El día en que nací yo, ni los astros se dieron cuenta ni las gentes de mi alrededor tiraron cohetes; tampoco se puede considerar como un día triste y alegre, lo que se dice alegre. Quitando el consabido ámbito familiar, tampoco. El día ha pasado a la historia sin especial relevancia, y solo se pone colorado cuando cae en domingo. Quiero decir que fue un día corriente y moliente de los que hay tantos en el año. No puedo decir si lucía el sol o estaba encapotado, caía la lluvia o, por mor de la extravagancia literaria, que nevara. De acuerdo que estaba allí, pero como si no estuviera, por lo menos yo no me acuerdo, sin menoscabo de aquellos, a los que admiro, capaces de rememorar hasta su paso por el útero, así como el enjuague que te hacen al nacer o la primera ingesta de leche materna con su calostrillo y todo.

Rondaba ya los veinte años cuando me enteré de lo que eran los calostros, y de esas jornadas es mi primera cata consciente y la segunda (de la primigenia primordial no me acuerdo).

Mi compañero de curre era del tipo campesino venido a la ciudad por si encontraba un mejor medio de vida y, buscando la seguridad de unos ingresos regulares, cosa que no se daba en el campo, donde un año podías tener patatas y ni un duro y, al siguiente, ni patatas ni duros.

Mi compañero, vigilante como yo, era conocedor de las cosas que pasan en el campo y al trabajar en la XX de XX, y residiendo allí dos vacas, y puesto que una de ellas tuvo crías, contando con la destreza de mi compañero para la obtención de la leche de vaca, le distrajo al ternero parte de los calostros que le correspondían, lo que se puede considerar una requisa en pro del bien común.
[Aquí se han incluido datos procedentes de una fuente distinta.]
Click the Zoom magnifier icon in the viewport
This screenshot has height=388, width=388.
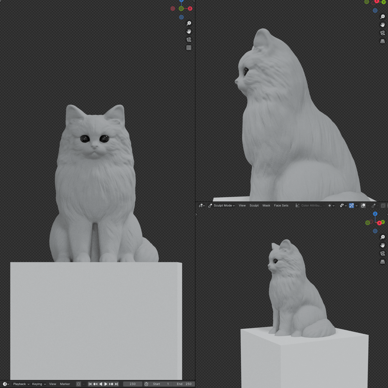[x=189, y=23]
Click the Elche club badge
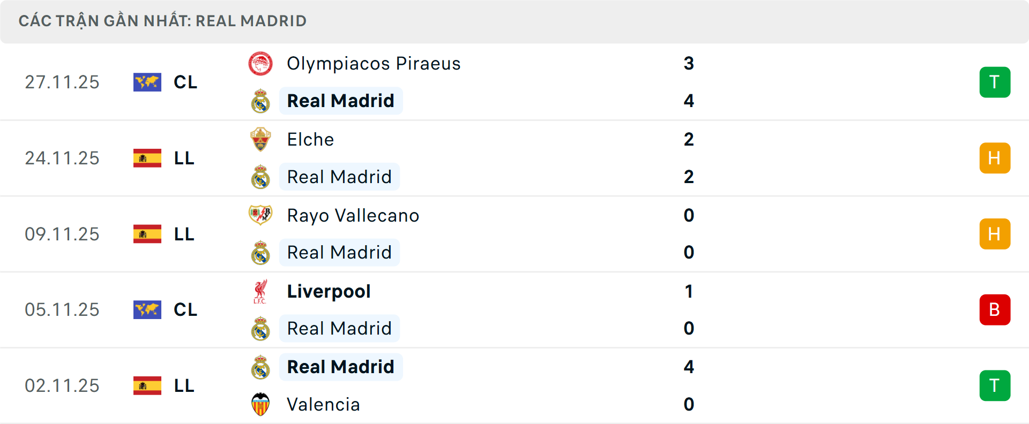Viewport: 1029px width, 424px height. [x=261, y=139]
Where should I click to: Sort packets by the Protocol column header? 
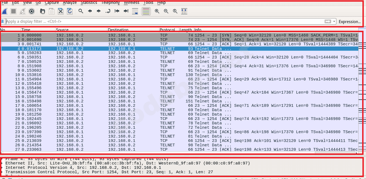(167, 30)
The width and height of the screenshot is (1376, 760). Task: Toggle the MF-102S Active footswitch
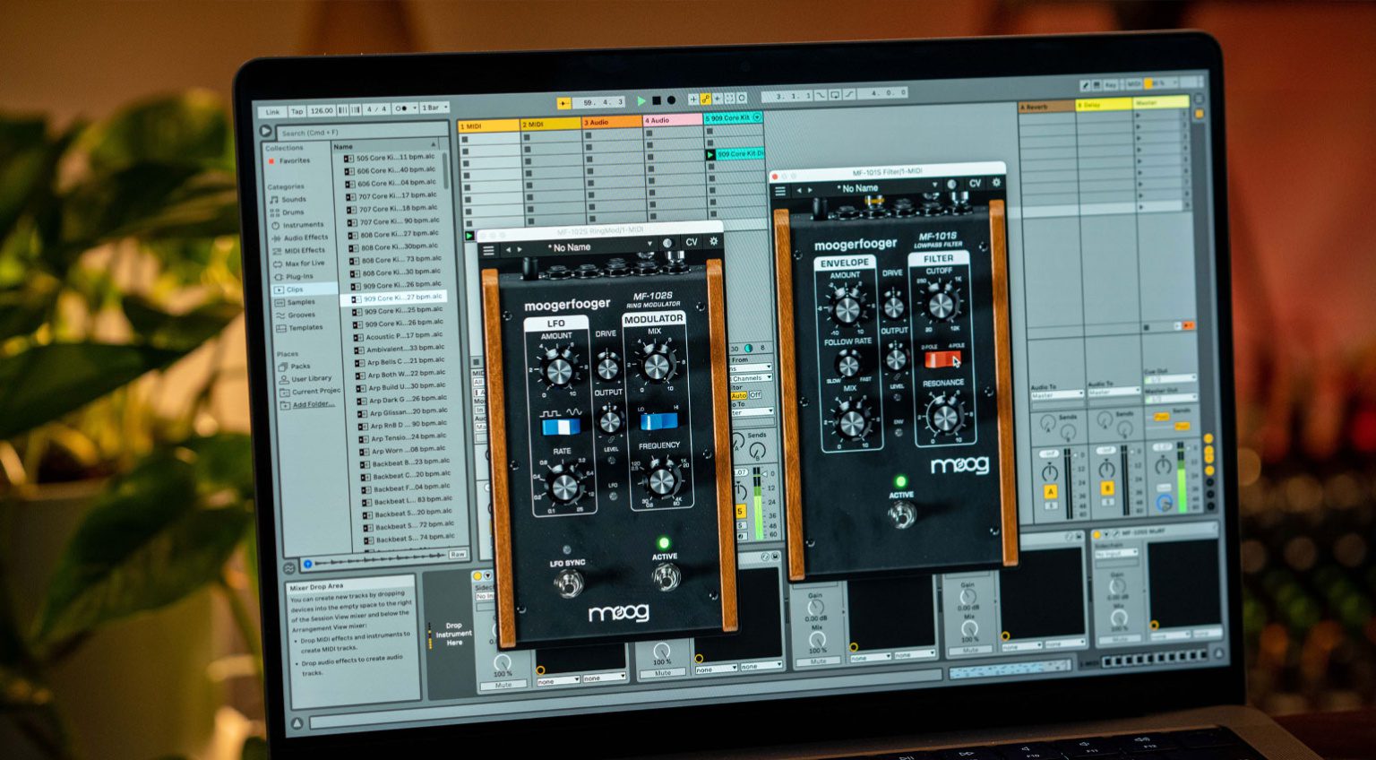tap(664, 578)
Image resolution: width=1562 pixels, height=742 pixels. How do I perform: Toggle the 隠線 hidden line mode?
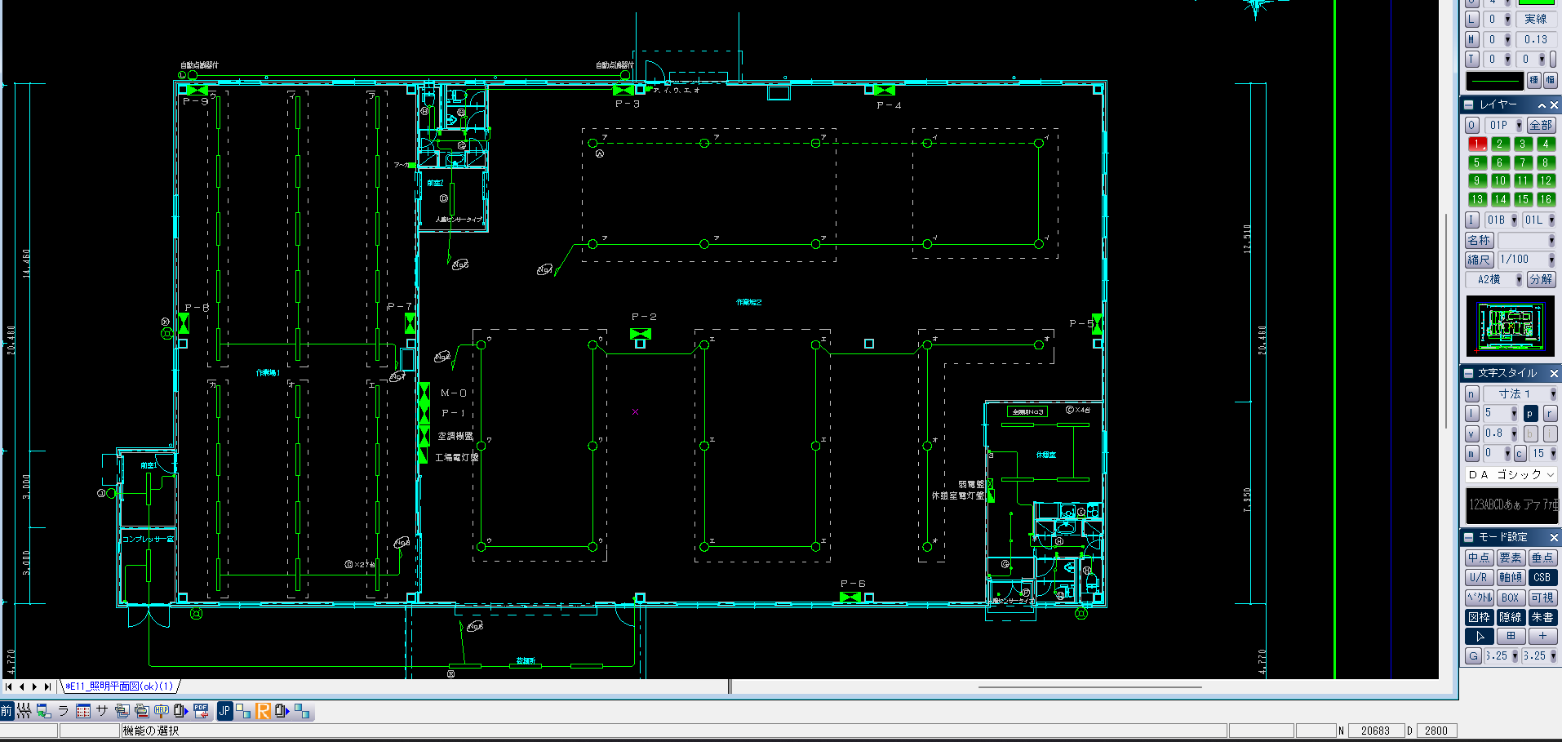[1510, 617]
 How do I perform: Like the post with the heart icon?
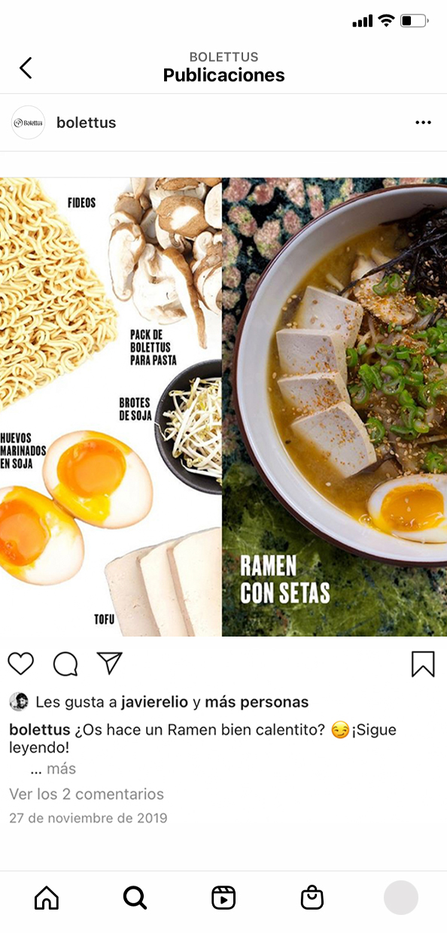pos(21,664)
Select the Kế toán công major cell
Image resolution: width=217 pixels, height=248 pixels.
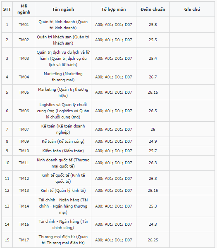pyautogui.click(x=63, y=142)
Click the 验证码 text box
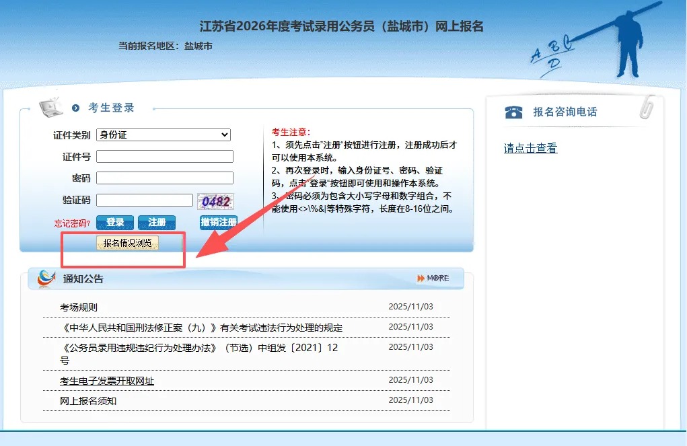687x446 pixels. 145,200
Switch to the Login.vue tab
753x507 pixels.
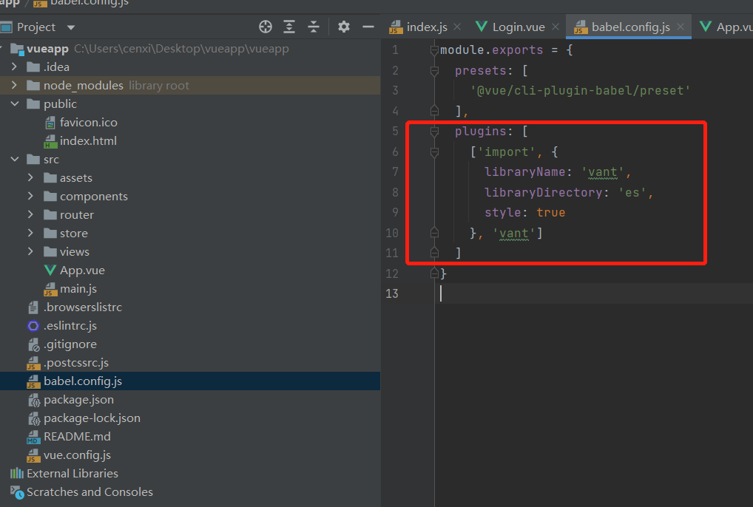tap(518, 27)
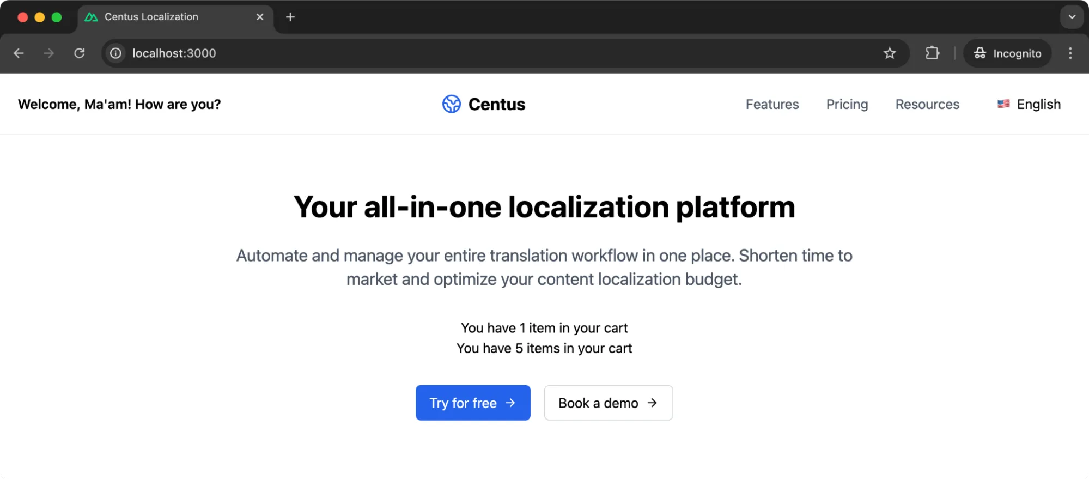Click the US flag icon
Image resolution: width=1089 pixels, height=480 pixels.
coord(1003,104)
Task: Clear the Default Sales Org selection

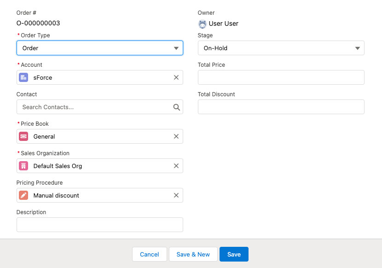Action: (176, 166)
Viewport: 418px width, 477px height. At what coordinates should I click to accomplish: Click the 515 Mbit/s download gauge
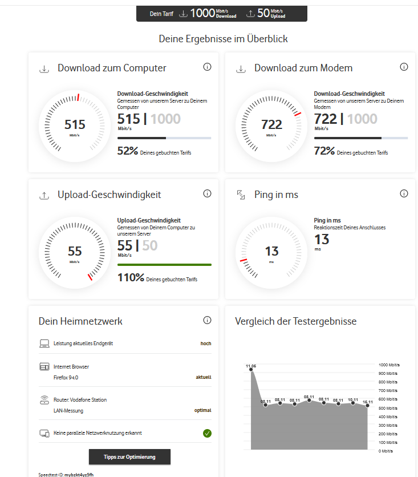coord(75,126)
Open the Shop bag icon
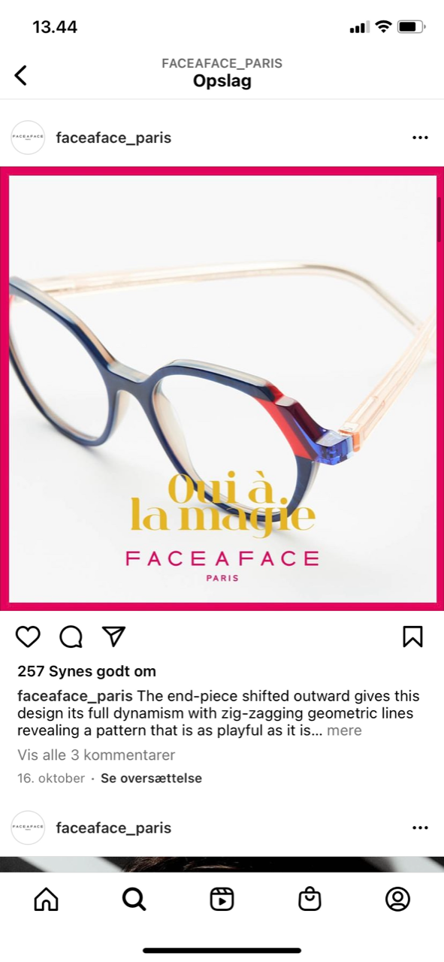 pos(310,899)

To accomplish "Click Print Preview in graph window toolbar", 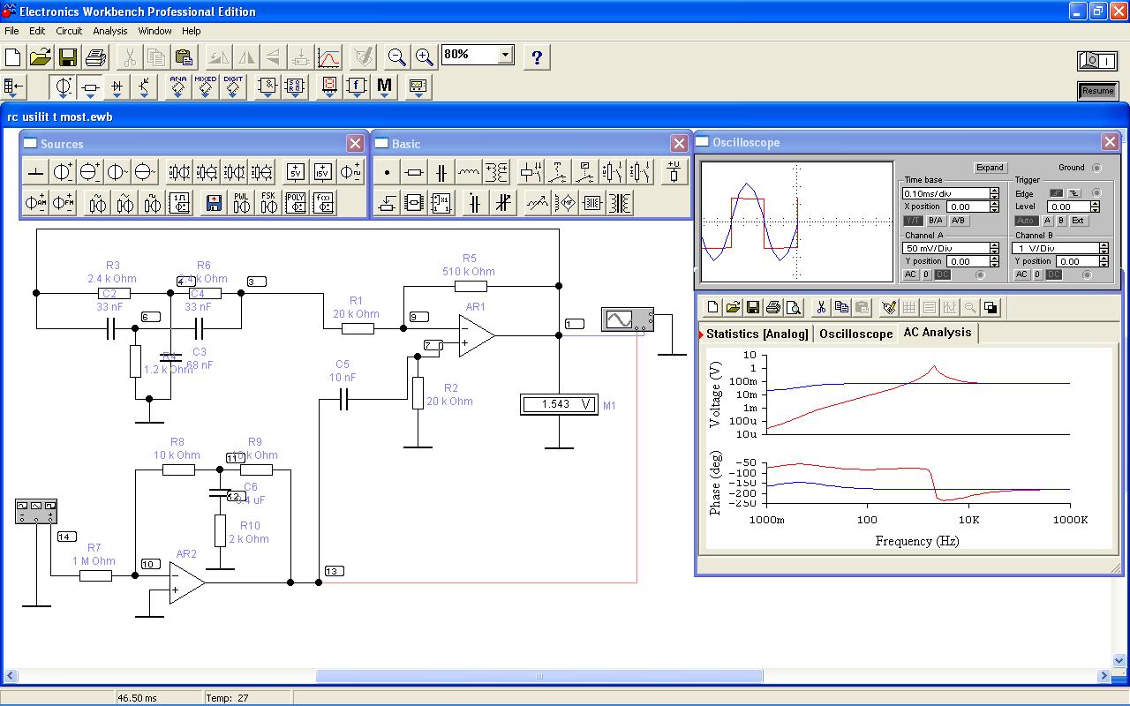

No descuidamos por ello la perceptiva precaución sanitaria y hervimos la leche tres veces para no pillar las fiebres, que eran muy malas y te podían dar un disgusto, así que, tazón en mano, disfrutamos de la leche con calostros: mi compañero, dos estudiantes que pernoctaban en el recinto y yo.

A mí el sabor tampoco es que me agradase y además encontrarte con los grumos me resultaba pelín desagradable. Sin embargo, mentí, y expresé mi entusiasmo por tan exquisita y energizante bebida.

Mentí para no destacar y para no sentirme diferente, para que me aceptaran, porque así nos podíamos reír todos juntos; por timidez, lo malo de mentir es que los demás se lo crean y, claro está, a la noche siguiente tuve que repetir experiencia y volver a degustar los calostros. Encima, esta vez, al hervir se agarraron un poco y sabían a quemado.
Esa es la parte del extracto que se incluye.